*** Block opens ***

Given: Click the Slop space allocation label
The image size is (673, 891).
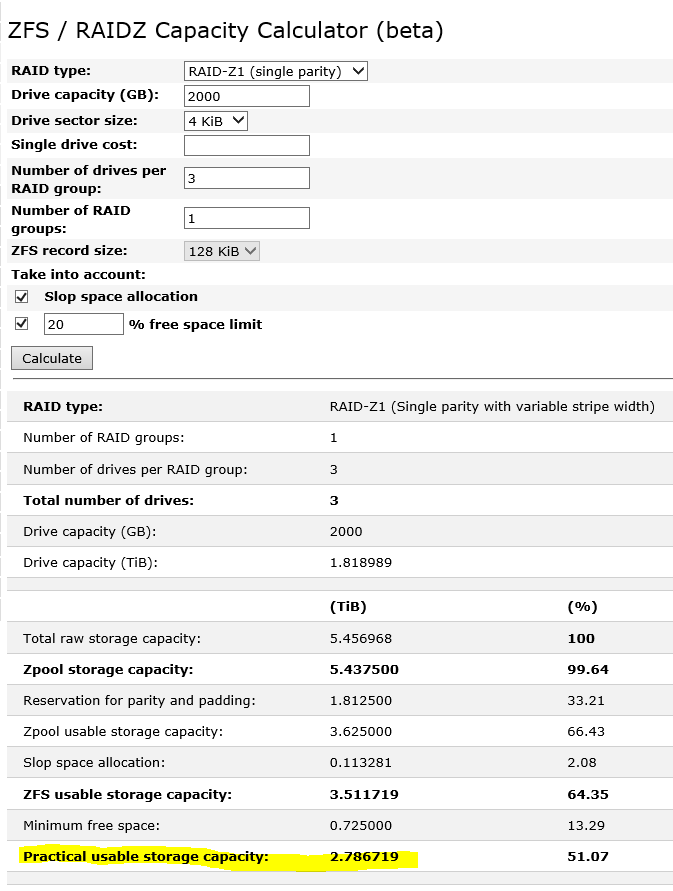Looking at the screenshot, I should pyautogui.click(x=121, y=297).
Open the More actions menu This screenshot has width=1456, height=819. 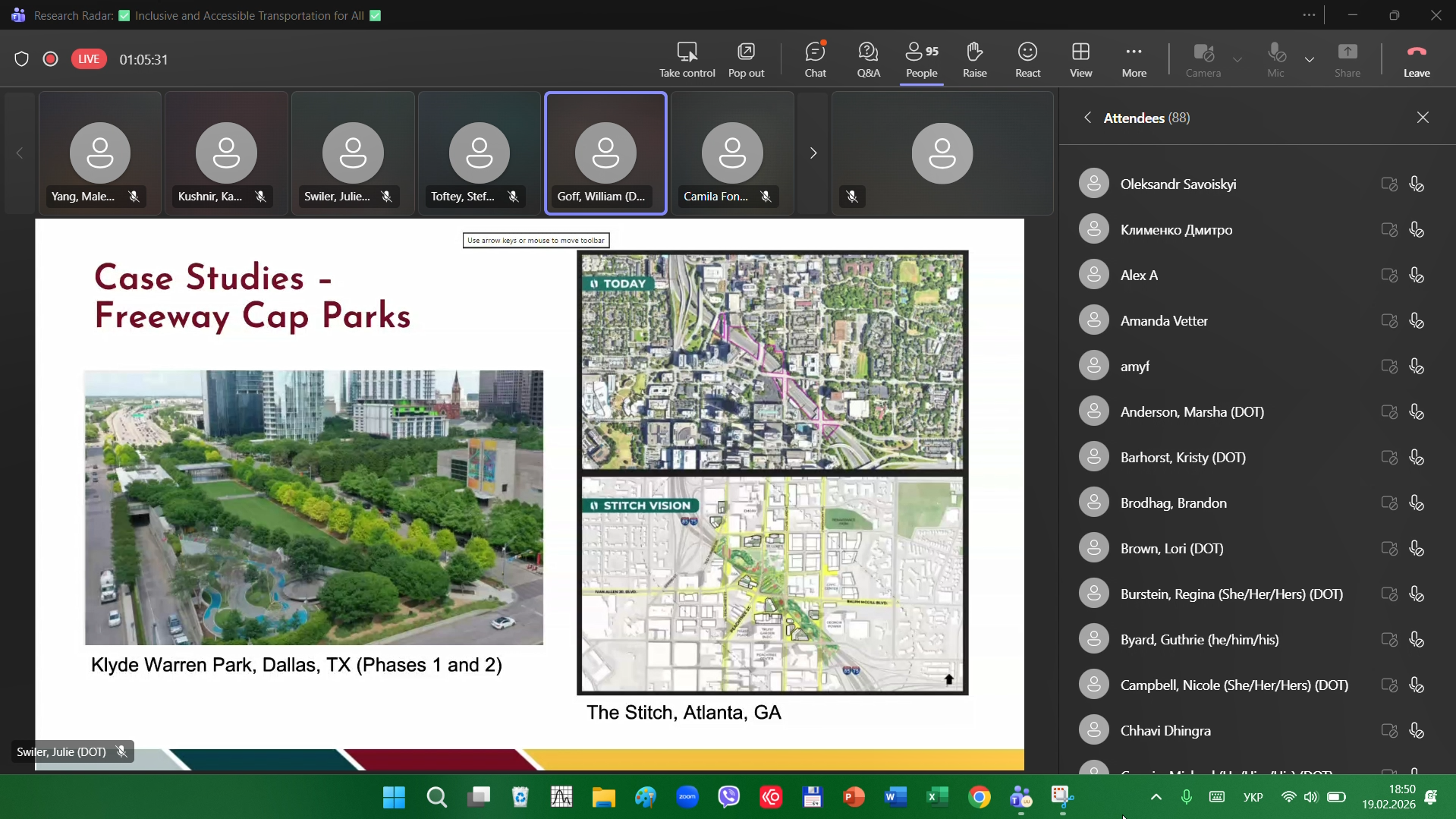(x=1134, y=59)
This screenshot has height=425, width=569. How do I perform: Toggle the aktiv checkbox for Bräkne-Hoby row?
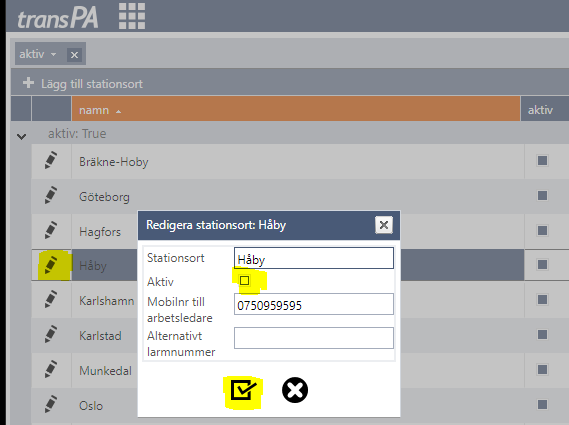point(542,160)
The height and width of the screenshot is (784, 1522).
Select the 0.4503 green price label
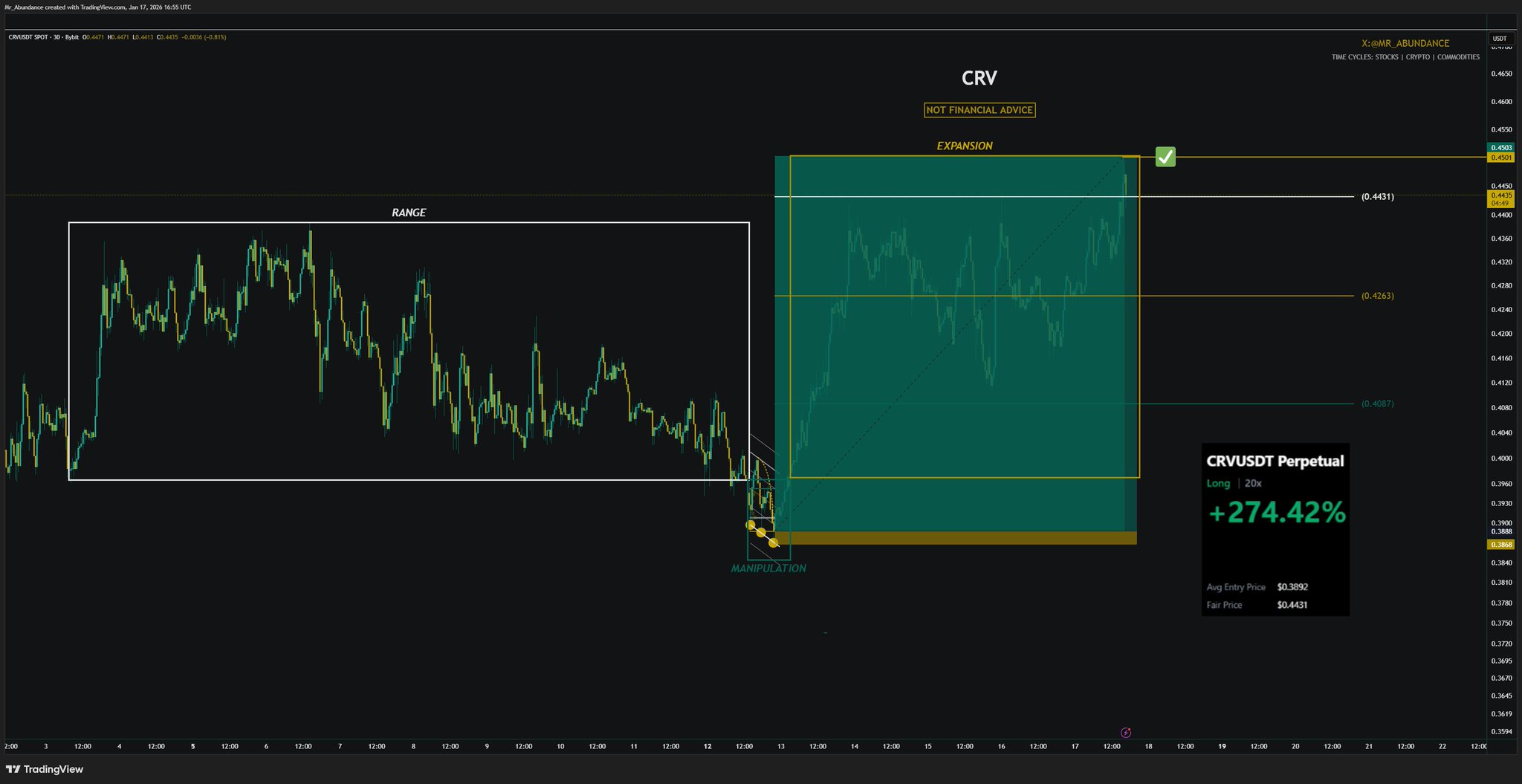pos(1500,148)
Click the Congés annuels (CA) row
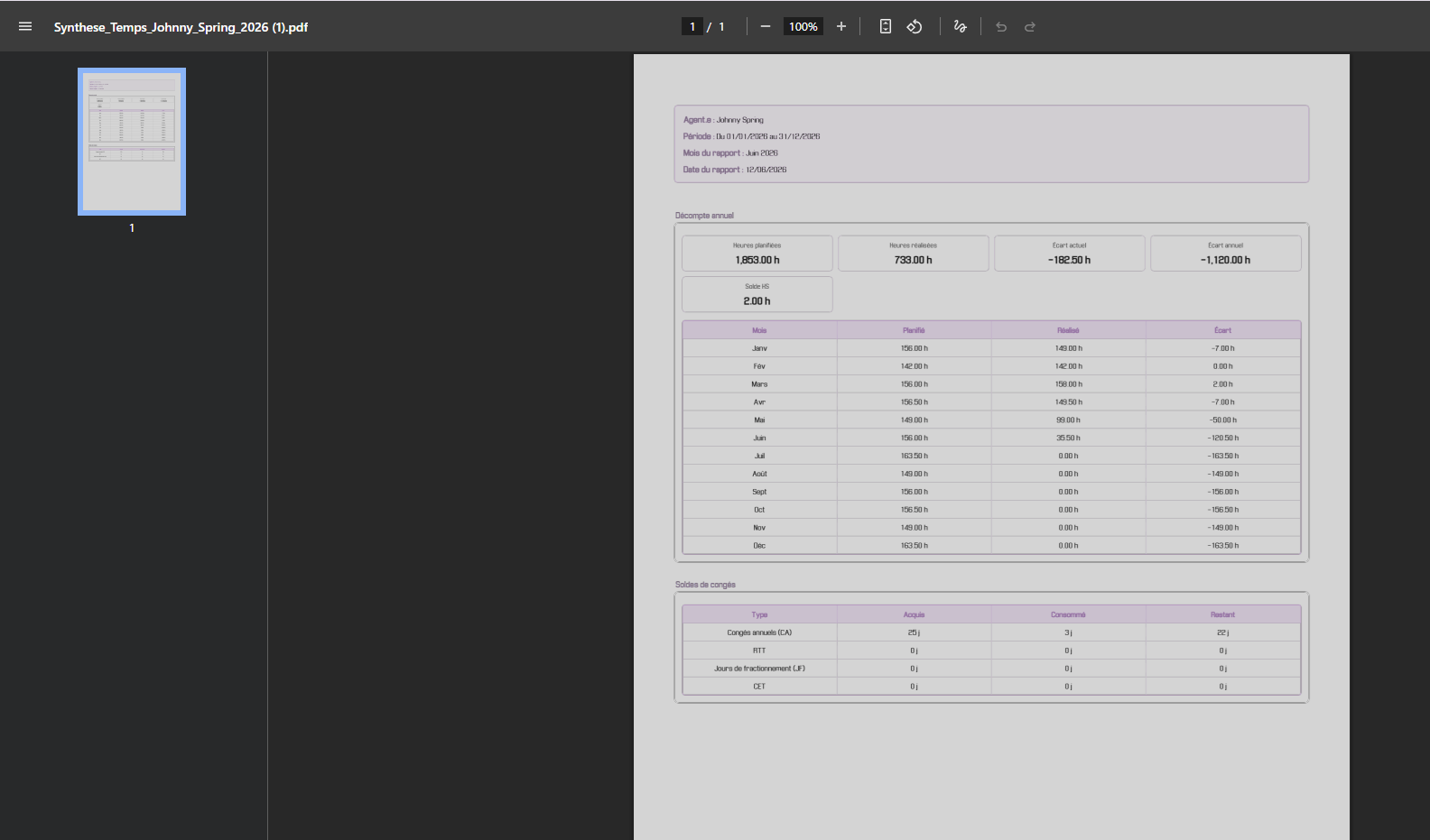Viewport: 1430px width, 840px height. [x=991, y=632]
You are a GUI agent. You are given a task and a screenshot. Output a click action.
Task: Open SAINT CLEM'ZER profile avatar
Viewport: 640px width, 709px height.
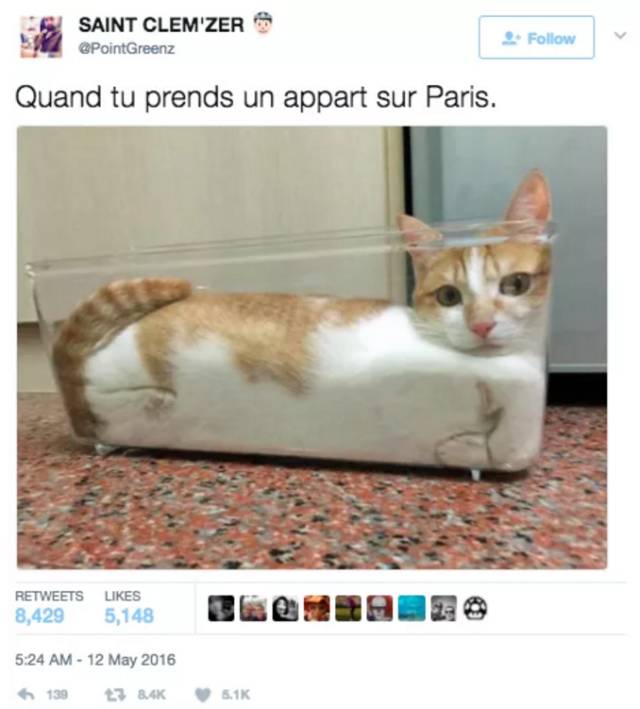pos(41,37)
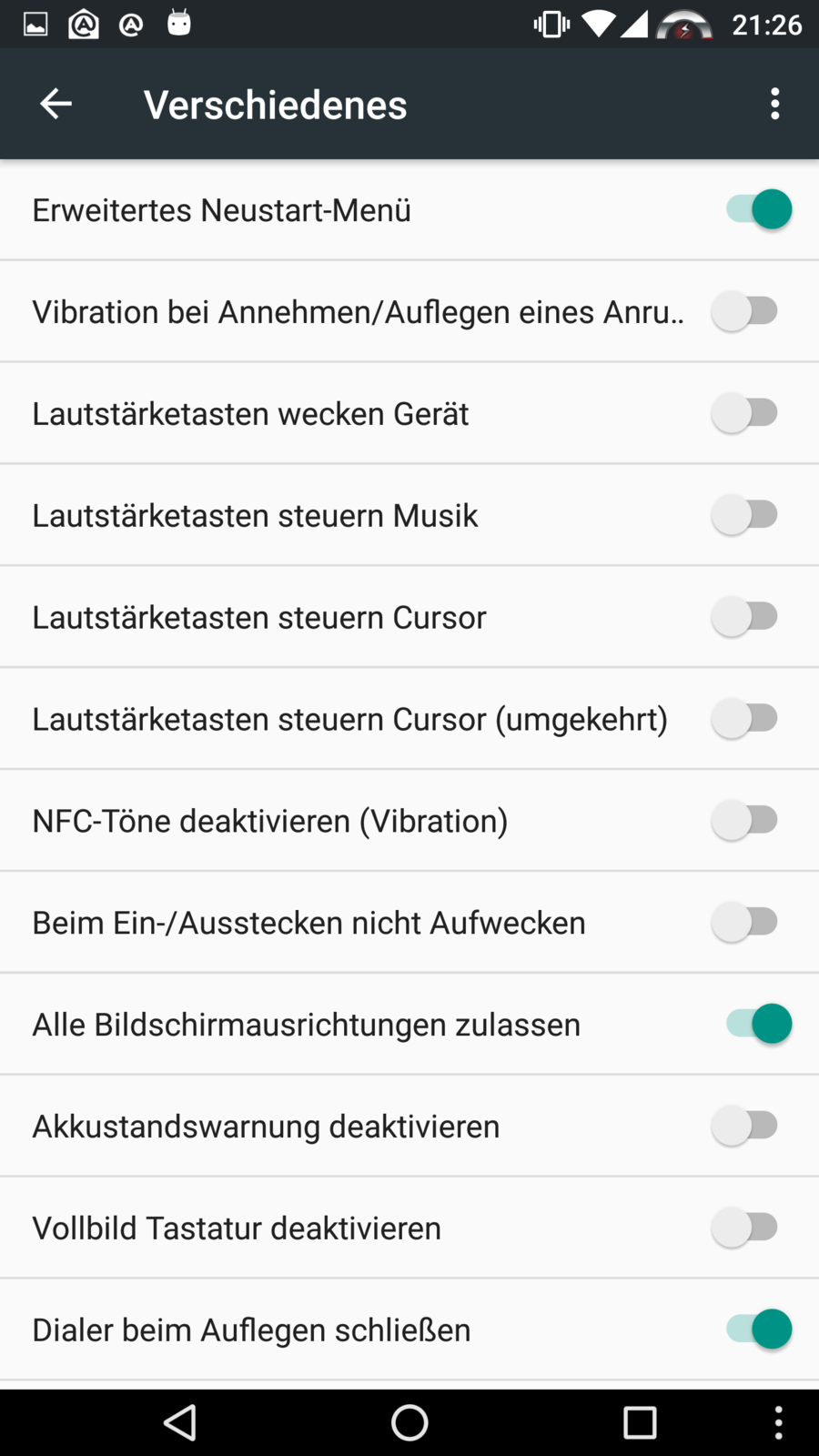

*** Block closes ***

PROBLEM REQUIREMENTS:
Starting at the line that contains "Task: Open SAINT CLEM'ZER profile avatar" and ending at the final line of the data, reproduce each line exactly. Pictures stay out of the copy.

THE COMPLETED TASK:
Task: Open SAINT CLEM'ZER profile avatar
Viewport: 640px width, 709px height.
pos(41,37)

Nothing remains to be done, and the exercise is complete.